In San Francisco, that involved changing starting quarterbacks 11 weeks into the regular season. In Baltimore, that encompassed changing offensive coordinators in December.

Both brothers had to make challenging choices that greatly impacted their football teams. Both never wavered on doing what they felt was best for the team. For those decisions, they’ve been rewarded with a trip to the Super Bowl.

“That’s what the business is about,” Jack detailed, understanding that making the call as a head coach is never easy. “I’m proud of both of them. The team is the focus of what they were trying to do.”

The Harbaugh brothers take the team concept so seriously, they were both able to help their father during his stint at Western Kentucky.

Football was nearly taken away from the school, but somehow it managed to survive. The program was still hit hard from budget cuts, the loss of coaches and scholarships. Jack wondered if he would be able to continue leading the program.

“I figured my coaching career was pretty much over,” he said.

In walked Jim to change everything. “This doesn’t sound like you,” the 49ers coach told his father. “How can I help?”

“It was almost divine intervention,” Jack said.
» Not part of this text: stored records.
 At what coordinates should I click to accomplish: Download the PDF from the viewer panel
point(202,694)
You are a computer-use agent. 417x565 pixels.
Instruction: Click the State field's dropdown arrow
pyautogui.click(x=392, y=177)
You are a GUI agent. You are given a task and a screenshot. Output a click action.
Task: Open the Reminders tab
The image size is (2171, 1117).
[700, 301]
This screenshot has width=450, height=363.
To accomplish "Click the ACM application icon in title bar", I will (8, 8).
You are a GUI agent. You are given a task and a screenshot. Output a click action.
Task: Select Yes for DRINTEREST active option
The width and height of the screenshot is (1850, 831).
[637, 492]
The younger brother decided to help out as an unpaid assistant. He also became the school’s top recruiter. Jack recalled Jim’s first recruiting call was to William Taggart (who would go on to be the best man at Jim’s wedding).

John also helped the Western Kentucky program. With his sons helping the staff, Jack capped a remarkable coaching career with a FCS National Championship in 2002.

When the brothers coach against each other in the biggest game in professional football, the football family plans to stay as neutral as possible. Wardrobe, cheering, all that comes with the game will be even.

And if Jackie Harbaugh had her way, the final score would be the same.

“I want it to end in a tie,” the proud mother said. “Can the NFL do that?”

Truthfully, the parents know that it’ll be a tough moment for one side of the family, but that won’t spoil the experience.

When the family visited Baltimore last Thanksgiving for the first “HarBowl” the outcome of the game didn’t matter to them as much as family pride did.

“It was the epitome of how the family feels about each other and how everyone tries to raise each other up,” Jackie noted.

In essence, that’s what makes the Harbaugh family what it is today.